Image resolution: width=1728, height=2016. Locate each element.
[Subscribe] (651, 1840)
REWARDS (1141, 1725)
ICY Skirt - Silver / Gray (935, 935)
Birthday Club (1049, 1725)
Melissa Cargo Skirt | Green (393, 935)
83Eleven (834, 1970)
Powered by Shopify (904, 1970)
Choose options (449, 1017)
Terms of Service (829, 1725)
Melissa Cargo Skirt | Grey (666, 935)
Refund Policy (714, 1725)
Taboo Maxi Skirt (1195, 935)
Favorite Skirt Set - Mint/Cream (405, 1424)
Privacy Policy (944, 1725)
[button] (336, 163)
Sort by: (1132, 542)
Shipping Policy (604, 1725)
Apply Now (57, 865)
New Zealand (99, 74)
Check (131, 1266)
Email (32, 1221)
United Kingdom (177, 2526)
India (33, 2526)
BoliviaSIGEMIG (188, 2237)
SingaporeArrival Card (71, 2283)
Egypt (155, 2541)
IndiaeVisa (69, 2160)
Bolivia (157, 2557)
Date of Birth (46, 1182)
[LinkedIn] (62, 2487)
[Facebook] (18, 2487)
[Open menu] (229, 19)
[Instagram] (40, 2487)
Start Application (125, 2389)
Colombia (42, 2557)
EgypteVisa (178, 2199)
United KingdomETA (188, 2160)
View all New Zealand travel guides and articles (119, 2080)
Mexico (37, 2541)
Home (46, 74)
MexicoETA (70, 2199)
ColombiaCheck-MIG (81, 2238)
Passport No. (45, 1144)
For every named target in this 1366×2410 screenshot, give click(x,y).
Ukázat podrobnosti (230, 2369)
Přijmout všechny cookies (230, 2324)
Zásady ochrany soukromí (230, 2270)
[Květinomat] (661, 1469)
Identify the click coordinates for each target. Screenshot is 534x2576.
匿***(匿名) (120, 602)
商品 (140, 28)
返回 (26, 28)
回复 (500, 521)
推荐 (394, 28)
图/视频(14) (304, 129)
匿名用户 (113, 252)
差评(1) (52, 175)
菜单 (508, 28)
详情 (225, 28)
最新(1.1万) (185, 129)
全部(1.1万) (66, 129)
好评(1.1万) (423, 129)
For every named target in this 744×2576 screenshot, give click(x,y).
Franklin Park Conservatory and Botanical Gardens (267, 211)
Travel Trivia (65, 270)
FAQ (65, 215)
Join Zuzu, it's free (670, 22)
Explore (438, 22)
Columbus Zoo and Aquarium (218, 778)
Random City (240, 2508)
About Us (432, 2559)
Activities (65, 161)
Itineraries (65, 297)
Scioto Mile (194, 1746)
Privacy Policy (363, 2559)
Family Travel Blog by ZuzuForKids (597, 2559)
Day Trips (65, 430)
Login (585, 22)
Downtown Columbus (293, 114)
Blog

WORK INSTRUCTION:
Sift through the entries and copy every line with "Skirt".

FINAL ANSWER:
ICY Skirt - Silver / Gray (935, 935)
Melissa Cargo Skirt | Green (393, 935)
Melissa Cargo Skirt | Grey (666, 935)
Taboo Maxi Skirt (1195, 935)
Favorite Skirt Set - Mint/Cream (405, 1424)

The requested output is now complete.